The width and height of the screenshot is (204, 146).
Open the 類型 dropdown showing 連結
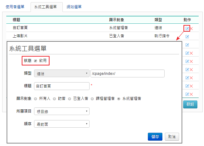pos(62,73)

...

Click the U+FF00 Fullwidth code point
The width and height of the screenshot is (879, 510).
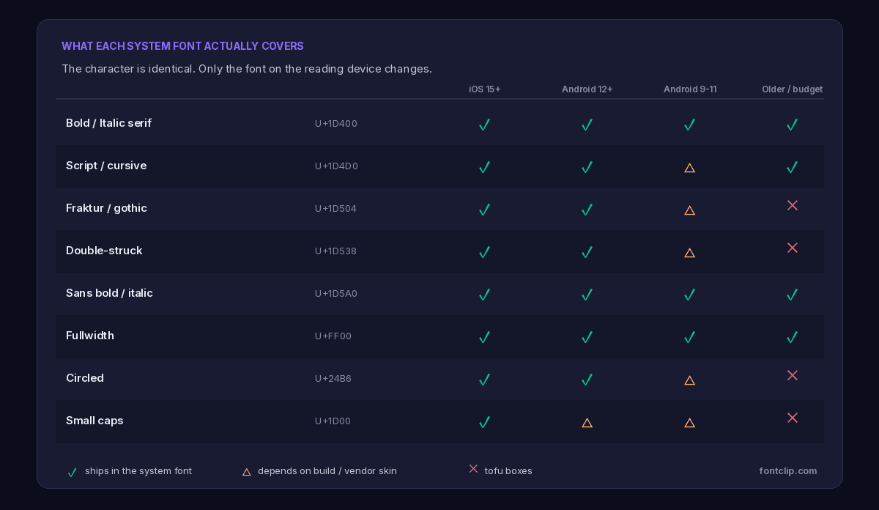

> _Your task_
Count the lines in the data above that contain the word "screenshot", and reply with the number alone.

> _Task output_
2